Mass, Eucharist and Communion: Teresa Mee13/02/2017
I’m finding it increasingly difficult to discover a relationship between the Mass as I experience it these days and the community celebration of Eucharist for which I long.
Clearly there is a link between the present form of our celebration of Mass in Ireland and the massive leakage of the middle aged and younger generations from Parish Church attendance. Younger generations are not finding inspiration in the present form of celebration, nor are they experiencing a call to the priestly vocation – hence the shortage of priests.
At the Mass as celebrated in Ireland today, in an average Dublin Parish Church, one occupies a place in a pew behind mostly elderly people. The arrangement of the congregation members in a series of pews, out of view of each other, does nothing to foster a sense of community celebrating together – let alone of communal sharing on the place and power of the word of God in our daily lives. We, for the most part, have come here to get/hear Mass celebrated on our behalf by a priest, to hear him read the prayers and scripture texts and to hear his point of view on what concerns our lives and our relationship with God.
There is little sense of communing, of community. We do not share actively through communing together on the word of God – nor for the most part do we share in the sacramental ‘breaking of bread’, the bread that is broken during the Mass.

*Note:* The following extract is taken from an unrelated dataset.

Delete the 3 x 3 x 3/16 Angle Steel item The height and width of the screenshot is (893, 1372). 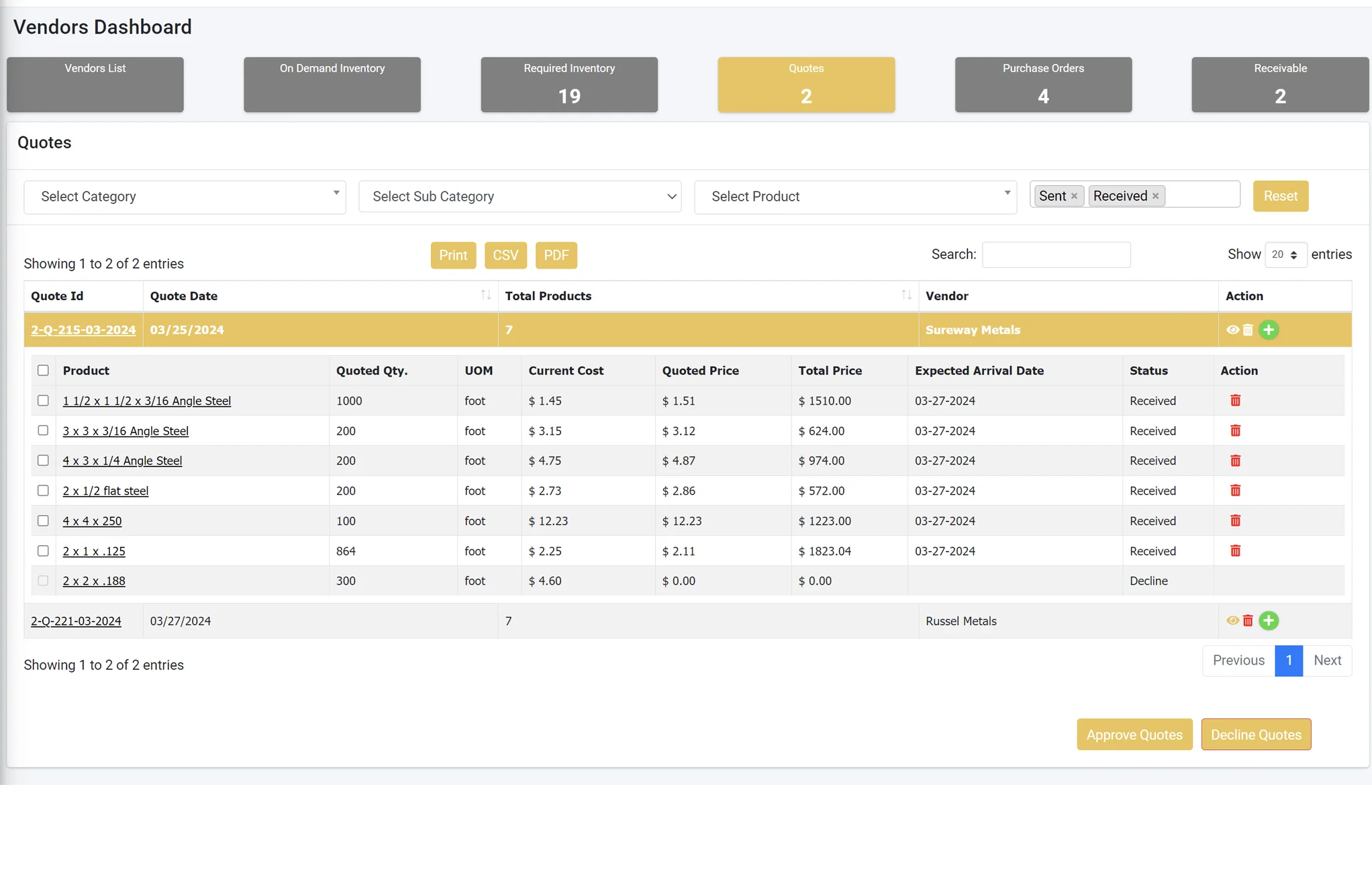(1235, 430)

Both are exclusive to the priest up at the altar.
Sunday Mass in many parishes is not celebrated with congregational singing. The congregation remains passive throughout. People queue up in silence to receive communion at the altar rails. Then, after the two money collections to the accompaniment of parish notices, followed by the final prayer and blessing by the priest, the congregation members summarily leave for home to get on with the exigencies of life.
A Glimmer of Hope
To what extent, I ask myself, can I today experience Mass as a community celebration of Eucharist. To some extent I experience it where there’s a lively choir with community singing of Scripture-based hymns that challenge us to carry the Eucharistic experience into our daily living by:
- vividly bringing to life the parables and words of Jesus in our current context and
- sending us as community to ‘go out to the whole world to proclaim the good news’.
In keeping with the readings during Sunday Mass in Rathmines Parish some years ago, this challenge was powerfully put to us by a young member of the choir in the Communion Reflection she read to us, which included: ‘We appear to have no problem standing by and barely protesting at the massacres carried out in Syria on a grand scale every day. Isn’t it time we ourselves took a stand by joining organisations such as Pax Christi…… based in our own parish in the hope that each of us can make a difference……’….
The Recessional hymn with refrain, a powerful version of ‘Ite Missa Est’, was equally challenging to the community gathered in something close to Table Fellowship, with some of the congregation eventually joining in the refrain. ‘When the last child cries For a crust of bread When the last man dies for just words he said When there’s shelter over the poorest head We shall be free. When the last thing we notice Is the colour of skin And the first thing we look for Is the beauty within When the skies and the oceans are clean again Then we shall be free …….’
Both the reflection and the hymns suggest a form of getting in touch with our own reality, our failure at times to bridge the gap between what we profess and how we live. Mere choral recitation of ‘I have sinned most grievously in thought, word and deed’ sounds a bit empty by comparison.
Altogether there was an element of community engagement in that celebration, inviting and issuing in further engagement. ‘Ite missa est’, ‘you are sent’ to the whole world to ‘proclaim the good news’. Clearly there is a shift, however slight, towards an emphasis on celebration of Eucharist as table fellowship with each other and with the living Christ among us through ‘the breaking of bread’, ‘take and eat for this is my body’ and ‘Ite missa est’, go out you are sent’ to the whole world to proclaim the good news?
One is reminded of the spectacle of so many young people variously exercising ministry including ministering to the homeless in the street; called and then sent, ‘Ite, missa est’.
The Way Ahead
The urgent need is to take steps towards securing the celebration of Eucharist lest we be deprived in the near future in face of the crisis of scarcity of priests. To ensure that we may develop as Eucharistic communities in Ireland calls for a much more radical approach than reinstating married priests, dispensing with compulsory celibacy and allowing women to become deacons.
Surely the time has come for us to seek a more realistic solution by taking an honest look at how we celebrate Eucharist. It would involve going back to the tradition originating in the life of Jesus in which celebrating through table fellowship played such a major part – throughout his life, and up to the time of his ascension, as it did in the early Palestinian communities and as revived in some parts of the world today, notably Central and South America and parts of the far East.
In terms of interpreting the stories/accounts in the New Testament, someone once pointed to a Westerner’s as contrasted to an Orientalist’s way of receiving the message. If you tell a Westerner the story of the experience of Cleophas and companion on their way to Emmaus, you may be asked, ‘But did it really happen?’ However, if you tell an Oriental the same story, the response is more likely to be ‘Let me see now, what is the deeper meaning of that story?’. One could also ask ‘What difference would it make if one focussed on the meaning of the Resurrection accounts?’